Initially, I thought so. After Senators John McCain, Susan Collins and Lisa Murkowski stood tall to defeat a miserable “skinny” bill to repeal the Affordable Care Act, I was encouraged that bipartisan efforts seemed underway to fix Obamacare. (GOP Senator Lamar Alexander and Democrat Patty Murray are collaborating to stabilize the insurance market. Parallel efforts are underway in the House to protect subsidies.) I was also encouraged that Iowa Republican Chuck Grassley and others were warning President Trump that they would not entertain any new nominee for Attorney General to replace Jeff Sessions. A bipartisan group in the House is working on climate change. Like Noah’s Ark, each pair of Representatives joining must include one Republican and one Democrat.

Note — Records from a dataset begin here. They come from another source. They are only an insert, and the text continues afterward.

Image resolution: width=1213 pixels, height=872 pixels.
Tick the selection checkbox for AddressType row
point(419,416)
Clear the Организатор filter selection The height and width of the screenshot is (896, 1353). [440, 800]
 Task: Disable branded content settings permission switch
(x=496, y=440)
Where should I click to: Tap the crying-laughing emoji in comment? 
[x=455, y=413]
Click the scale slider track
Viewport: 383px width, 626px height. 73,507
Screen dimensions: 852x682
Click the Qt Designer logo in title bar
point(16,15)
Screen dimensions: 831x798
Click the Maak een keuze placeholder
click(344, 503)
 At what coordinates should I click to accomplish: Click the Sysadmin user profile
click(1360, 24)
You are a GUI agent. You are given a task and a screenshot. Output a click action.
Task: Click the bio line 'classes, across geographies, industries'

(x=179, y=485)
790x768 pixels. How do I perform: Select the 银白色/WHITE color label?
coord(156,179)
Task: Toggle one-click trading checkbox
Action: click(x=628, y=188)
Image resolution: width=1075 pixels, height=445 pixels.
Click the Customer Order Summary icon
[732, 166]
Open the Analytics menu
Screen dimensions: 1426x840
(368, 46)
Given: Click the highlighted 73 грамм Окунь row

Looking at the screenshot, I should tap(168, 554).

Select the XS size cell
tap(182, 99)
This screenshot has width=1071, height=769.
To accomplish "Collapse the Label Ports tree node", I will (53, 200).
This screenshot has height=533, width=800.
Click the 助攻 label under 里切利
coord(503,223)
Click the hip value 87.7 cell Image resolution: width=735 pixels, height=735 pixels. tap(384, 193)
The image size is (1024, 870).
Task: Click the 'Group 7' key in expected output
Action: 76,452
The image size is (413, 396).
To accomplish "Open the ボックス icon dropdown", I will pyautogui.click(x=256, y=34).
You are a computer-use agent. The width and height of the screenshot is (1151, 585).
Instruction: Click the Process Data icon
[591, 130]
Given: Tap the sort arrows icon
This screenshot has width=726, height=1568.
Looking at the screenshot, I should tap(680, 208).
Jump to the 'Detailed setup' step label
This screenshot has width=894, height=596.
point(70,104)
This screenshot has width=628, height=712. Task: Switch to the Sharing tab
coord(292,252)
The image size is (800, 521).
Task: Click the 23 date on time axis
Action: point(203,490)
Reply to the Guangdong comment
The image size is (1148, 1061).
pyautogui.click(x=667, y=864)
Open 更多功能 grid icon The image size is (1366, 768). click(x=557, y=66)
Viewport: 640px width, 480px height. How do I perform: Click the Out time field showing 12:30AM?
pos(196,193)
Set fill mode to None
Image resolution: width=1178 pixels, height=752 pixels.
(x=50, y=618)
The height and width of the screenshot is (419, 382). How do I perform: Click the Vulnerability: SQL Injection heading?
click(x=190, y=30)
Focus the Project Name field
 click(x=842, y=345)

Such initiatives are in line with McCain’s clarion call to ignore the bombast of the talking heads and to return to “return to the old order” of legislating in the Senate, with public hearings and both sides contributing to the debate. “What do we have to lose by working together?” he had asked of both Republicans and Democrats.
I allowed myself to wonder: could we be moving out of the dystopic world of Donald Trump? Would it were so. But, alas, yesterday’s “fire and fury” threat by Trump, promising to unleash against North Korea “power the likes of which this world has never seen before,” was scary as hell, even, I suspect, to his aides. Secretary of State Rex Tillerson defended the President’s language as a strong message to a country that doesn’t understand the language of diplomacy, but Tillerson also tried to dial it back, insisting we are not on the precipice of nuclear armageddon. He tried to reassure the American people that they can sleep at night, even advising people explicitly to disregard the rhetoric of the past few days. There is, he said, still room for negotiation. But the President’s ignorance about nuclear weaponry and warfare is jaw-dropping.
Unfortunately, the leaders of North Korea and the United States share certain qualities that pose a threat to peace. They are both bullies, impetuous and heedless of the long-term consequences of their testosterone-laden words and actions.
At this point, we might find solace in John McCain’s reminder that the Senate represents “a check on the power of the executive.” “We are not,” he said in his inspirational speech on returning to Washington after brain surgery, “the President’s subordinates. We are his equals.” One can only hope that, notwithstanding the GOP’s increasing internecine fighting, there are enough like-minded colleagues willing to resist Donald Trump’s bullying and blandishments and to fulfill their Constitutional obligations as a deliberative body in the interest of the American people. Without their standing up, it most definitely is not safe to come out.